There’s concern around the league that NBA franchises are overvalued, in part out of worry that the union will negotiate a better deal for itself in the next collective bargaining agreement, as Sean Deveney of The Sporting News details. That “buy low, sell high” mentality helps explain why Nets owner Mikhail Prokhorov seems motivated to cash out on at least part of his majority share of the team. There’s more from Deveney’s piece pertaining to another team on the market, as we pass along here:
- Deveney also hears that Hawks owner Bruce Levenson was open to selling his controlling interest in the team even before the discovery of his racially charged email. We rounded up today’s latest on the Hawks sale right here.

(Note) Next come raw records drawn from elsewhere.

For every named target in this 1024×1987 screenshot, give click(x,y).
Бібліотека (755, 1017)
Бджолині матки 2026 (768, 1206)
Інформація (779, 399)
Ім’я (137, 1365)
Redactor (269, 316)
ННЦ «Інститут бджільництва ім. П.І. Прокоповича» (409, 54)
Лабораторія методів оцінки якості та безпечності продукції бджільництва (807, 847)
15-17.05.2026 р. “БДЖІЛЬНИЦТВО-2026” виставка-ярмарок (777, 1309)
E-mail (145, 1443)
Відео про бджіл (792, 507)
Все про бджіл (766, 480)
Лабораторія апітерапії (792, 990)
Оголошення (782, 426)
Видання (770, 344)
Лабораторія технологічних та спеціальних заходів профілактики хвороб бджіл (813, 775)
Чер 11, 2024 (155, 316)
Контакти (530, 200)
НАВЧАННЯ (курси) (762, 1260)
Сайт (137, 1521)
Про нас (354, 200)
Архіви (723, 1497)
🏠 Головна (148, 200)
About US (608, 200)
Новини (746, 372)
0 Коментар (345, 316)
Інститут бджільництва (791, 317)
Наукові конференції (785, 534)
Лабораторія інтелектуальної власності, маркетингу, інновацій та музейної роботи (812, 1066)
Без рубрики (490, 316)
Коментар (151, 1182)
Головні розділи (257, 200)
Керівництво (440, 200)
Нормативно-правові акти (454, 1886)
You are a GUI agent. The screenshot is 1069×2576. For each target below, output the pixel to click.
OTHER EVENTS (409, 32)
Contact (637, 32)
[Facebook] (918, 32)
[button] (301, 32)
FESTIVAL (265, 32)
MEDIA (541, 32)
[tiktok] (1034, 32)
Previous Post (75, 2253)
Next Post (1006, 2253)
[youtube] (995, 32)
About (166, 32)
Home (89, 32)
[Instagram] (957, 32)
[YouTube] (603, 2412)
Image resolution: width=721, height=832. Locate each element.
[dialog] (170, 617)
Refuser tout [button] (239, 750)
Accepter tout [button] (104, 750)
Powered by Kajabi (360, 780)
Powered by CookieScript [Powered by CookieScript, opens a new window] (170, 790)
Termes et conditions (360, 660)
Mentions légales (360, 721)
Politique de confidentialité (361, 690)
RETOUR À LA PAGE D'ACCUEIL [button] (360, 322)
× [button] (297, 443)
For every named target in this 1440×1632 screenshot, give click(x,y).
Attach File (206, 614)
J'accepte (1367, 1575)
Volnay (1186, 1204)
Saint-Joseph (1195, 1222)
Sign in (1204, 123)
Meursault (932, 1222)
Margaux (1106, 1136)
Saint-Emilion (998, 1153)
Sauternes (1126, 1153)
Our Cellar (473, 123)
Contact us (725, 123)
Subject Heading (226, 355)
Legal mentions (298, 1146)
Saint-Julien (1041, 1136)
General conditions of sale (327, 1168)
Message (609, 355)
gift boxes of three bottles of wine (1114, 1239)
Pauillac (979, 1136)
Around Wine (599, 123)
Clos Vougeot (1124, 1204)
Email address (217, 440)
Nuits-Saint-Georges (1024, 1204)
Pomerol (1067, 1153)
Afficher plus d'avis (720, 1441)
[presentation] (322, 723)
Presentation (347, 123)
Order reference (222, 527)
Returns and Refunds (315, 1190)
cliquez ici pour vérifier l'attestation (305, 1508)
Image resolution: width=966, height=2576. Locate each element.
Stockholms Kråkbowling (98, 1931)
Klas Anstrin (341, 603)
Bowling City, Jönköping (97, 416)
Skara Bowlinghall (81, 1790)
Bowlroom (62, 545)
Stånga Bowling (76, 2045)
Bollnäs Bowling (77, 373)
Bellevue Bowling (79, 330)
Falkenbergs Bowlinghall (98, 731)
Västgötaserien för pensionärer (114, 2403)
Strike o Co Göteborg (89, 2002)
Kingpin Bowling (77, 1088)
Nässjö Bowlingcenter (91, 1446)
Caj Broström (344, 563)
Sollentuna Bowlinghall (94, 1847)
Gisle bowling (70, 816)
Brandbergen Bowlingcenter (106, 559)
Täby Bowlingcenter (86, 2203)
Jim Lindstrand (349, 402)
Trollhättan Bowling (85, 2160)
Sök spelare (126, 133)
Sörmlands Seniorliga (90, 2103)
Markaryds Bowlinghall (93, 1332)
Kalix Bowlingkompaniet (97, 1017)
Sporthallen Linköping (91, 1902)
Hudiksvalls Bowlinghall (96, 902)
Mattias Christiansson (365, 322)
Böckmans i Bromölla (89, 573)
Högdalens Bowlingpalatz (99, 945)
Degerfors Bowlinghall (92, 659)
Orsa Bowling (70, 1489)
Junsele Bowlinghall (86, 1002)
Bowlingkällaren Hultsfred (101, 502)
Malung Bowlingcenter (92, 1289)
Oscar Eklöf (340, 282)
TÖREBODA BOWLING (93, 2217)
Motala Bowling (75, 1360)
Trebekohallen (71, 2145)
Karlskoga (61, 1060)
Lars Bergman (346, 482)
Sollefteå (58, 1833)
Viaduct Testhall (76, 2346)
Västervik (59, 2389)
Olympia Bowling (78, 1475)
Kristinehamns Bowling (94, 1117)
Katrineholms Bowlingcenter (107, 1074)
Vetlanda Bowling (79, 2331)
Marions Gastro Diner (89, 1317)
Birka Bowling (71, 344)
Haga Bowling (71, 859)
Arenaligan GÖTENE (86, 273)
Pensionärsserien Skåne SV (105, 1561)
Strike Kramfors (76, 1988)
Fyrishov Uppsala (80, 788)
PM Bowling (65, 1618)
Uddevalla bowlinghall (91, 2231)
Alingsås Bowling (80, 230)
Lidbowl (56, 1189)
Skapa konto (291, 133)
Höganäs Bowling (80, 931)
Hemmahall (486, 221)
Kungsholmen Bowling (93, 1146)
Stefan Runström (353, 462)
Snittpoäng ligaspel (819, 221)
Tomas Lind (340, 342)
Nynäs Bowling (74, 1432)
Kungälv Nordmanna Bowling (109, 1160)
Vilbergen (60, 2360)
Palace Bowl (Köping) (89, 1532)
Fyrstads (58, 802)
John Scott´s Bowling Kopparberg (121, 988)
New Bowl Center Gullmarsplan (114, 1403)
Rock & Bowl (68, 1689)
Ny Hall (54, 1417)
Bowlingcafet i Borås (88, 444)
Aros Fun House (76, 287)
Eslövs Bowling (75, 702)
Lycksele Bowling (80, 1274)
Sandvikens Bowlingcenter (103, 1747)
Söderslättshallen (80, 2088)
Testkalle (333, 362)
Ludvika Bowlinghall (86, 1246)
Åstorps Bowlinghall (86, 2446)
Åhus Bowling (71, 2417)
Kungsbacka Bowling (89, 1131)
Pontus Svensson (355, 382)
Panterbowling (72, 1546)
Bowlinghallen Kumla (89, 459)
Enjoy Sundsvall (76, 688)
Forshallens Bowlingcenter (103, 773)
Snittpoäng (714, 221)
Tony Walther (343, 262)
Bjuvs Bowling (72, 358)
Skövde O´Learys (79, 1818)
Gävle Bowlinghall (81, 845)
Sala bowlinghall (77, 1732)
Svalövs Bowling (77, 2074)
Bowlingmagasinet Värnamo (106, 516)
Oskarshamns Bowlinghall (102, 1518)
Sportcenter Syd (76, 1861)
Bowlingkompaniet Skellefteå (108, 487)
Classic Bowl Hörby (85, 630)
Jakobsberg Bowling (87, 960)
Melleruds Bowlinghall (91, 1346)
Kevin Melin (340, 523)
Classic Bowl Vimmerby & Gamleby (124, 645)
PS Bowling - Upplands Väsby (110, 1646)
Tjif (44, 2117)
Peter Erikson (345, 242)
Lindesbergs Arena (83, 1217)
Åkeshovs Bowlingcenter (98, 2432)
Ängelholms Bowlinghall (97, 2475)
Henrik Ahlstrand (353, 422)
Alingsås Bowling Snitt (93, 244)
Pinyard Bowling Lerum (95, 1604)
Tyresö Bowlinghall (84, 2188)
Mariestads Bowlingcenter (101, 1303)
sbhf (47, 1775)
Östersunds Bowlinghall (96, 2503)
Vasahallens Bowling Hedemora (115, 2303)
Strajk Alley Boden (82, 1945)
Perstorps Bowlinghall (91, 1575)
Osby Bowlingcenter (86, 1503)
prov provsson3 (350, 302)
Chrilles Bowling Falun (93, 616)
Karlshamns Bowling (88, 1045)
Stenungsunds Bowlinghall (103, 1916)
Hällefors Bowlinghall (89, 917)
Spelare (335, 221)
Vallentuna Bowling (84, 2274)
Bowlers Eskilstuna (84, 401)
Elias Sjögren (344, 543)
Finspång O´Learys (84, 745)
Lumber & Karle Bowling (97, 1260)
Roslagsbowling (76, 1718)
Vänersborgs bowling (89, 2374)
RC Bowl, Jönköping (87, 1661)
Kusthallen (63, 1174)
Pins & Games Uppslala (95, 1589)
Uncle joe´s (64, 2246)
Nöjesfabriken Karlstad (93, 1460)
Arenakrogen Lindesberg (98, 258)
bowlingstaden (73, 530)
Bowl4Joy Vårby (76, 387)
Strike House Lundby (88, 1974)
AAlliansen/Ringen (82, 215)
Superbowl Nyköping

- The Sixers only signed two players in free agency this year, both to minimum-salary deals, as our Free Agent Tracker shows, but co-owner Josh Harris insists he’s willing to spend in the future, notes Bob Cooney of the Philadelphia Daily News (Twitter links). “We’ve bottomed out and now together we build,” Harris said.
- Grantland’s Zach Lowe confirms that the deal that K.J. McDaniels signed with the Sixers was indeed the team’s required tender, as I speculated. Teams must offer their second-round picks a one-year, non-guaranteed contract for the minimum salary to retain their draft rights, and those are the terms that McDaniels signed for.
- Hornets rookie Noah Vonleh says he didn’t work out for Charlotte before the draft because his agent didn’t believe he’d still be available when the Hornets picked at No. 9 overall, as Vonleh tells Scott Fowler of the Charlotte Observer.